It was almost assumed that libertarians who voted for the blue team were making a one-time decision; the Democrats had nothing, it was just time for the GOP to get punished. Over at TNR, the Cato Institute's Brink Lindsey groks that sentiment.

Here, in the first decade of the twenty-first century, the rival ideologies of left and right are both pining for the '50s. The only difference is that liberals want to work there, while conservatives want to go home there.

But the rest of his essay "Liberaltarians" is an attempt to see whether or not libertarians could actually stick with the Democrats, if the Pelosi party is willing to seek out common ground. "The central challenge in cementing a new fusionist alliance–and, make no mistake, it is a daunting one–is to elaborate a vision of economic policy, and policy reform, that both liberals and libertarians can support." One of his thought experiments:

Tax reform also offers the possibility of win-win bargains. The basic idea is simple: Shift taxes away from things we want more of and onto things we want less of. Specifically, cut taxes on savings and investment, cut payroll taxes on labor, and make up the shortfall with increased taxation of consumption. Go ahead, tax the rich, but don't do it when they're being productive. Tax them instead when they're splurging–by capping the deductibility of home-mortgage interest and tax incentives for purchasing health insurance. And tax everybody's energy consumption. All taxes impose costs on the economy, but at least energy taxes carry the silver lining of encouraging conservation–plus, because such taxes exert downward pressure on world oil prices, foreign oil monopolies would wind up getting stuck with part of the bill. Here again, fusionism is already in the air. Gore has proposed a straight-up swap of payroll taxes for carbon taxes, while Harvard economist (and former chairman of George W. Bush's Council of Economic Advisers) Greg Mankiw has been pushing for an increase in the gasoline tax.

I have to say—maybe I'm looking in the wrong places, but that's more of a positive overture than anything I've seen from the spurned Right.

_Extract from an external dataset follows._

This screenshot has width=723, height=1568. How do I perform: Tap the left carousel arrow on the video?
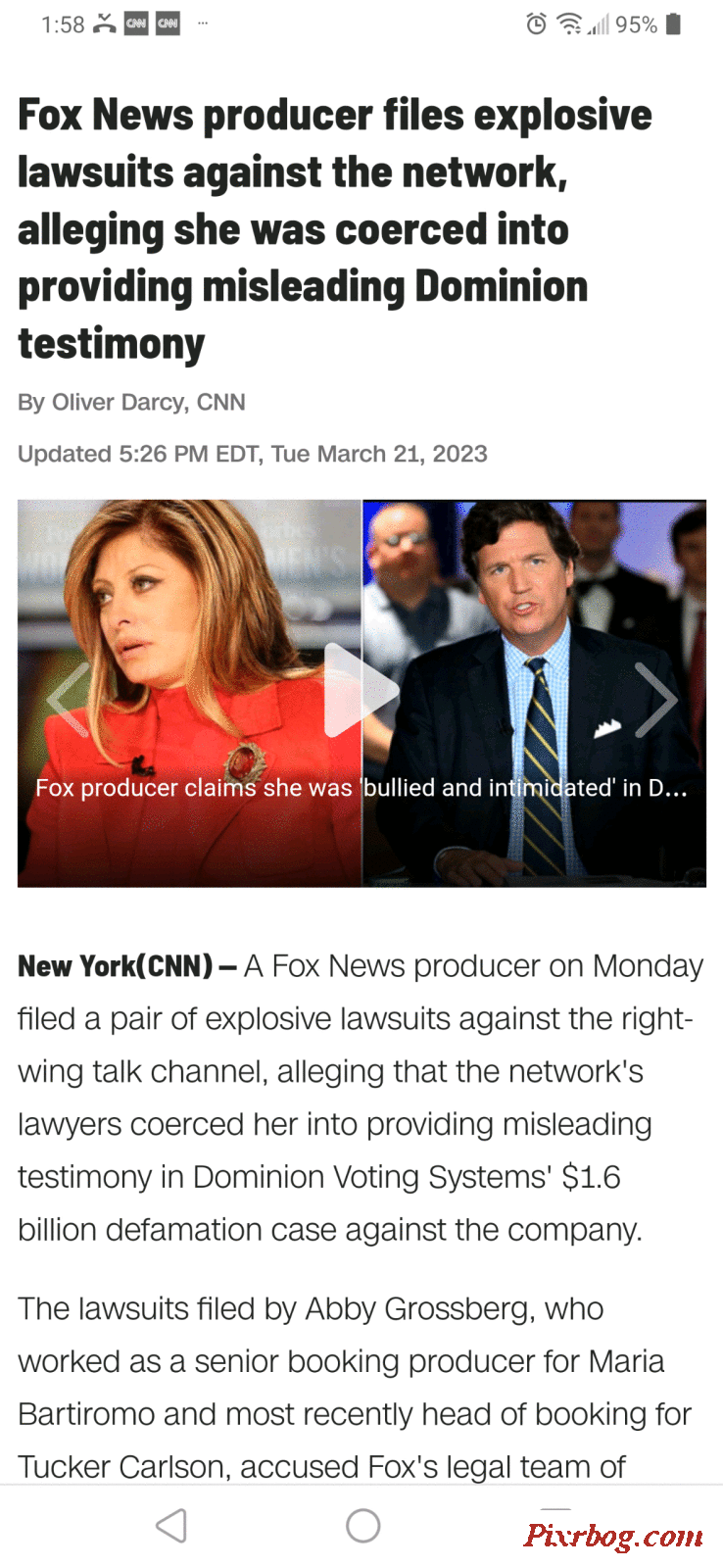point(68,699)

Republicans have one week left in power, and it looks like they're passing up the opportunity to pass (or fight, and go down fighting on) any conservative legislation, preferring to kick the can down the road to when Roy Blunt and Trent Lott can embarrass the Dems. (Blunt was elected Whip in the House with a pledge to "make the Democrats be Democrats," not get anything done. Obviously, bipartisan statism is another 50s relic we should avoid; but the model of one impotent angry party and one flawed governing party has worn on me, too.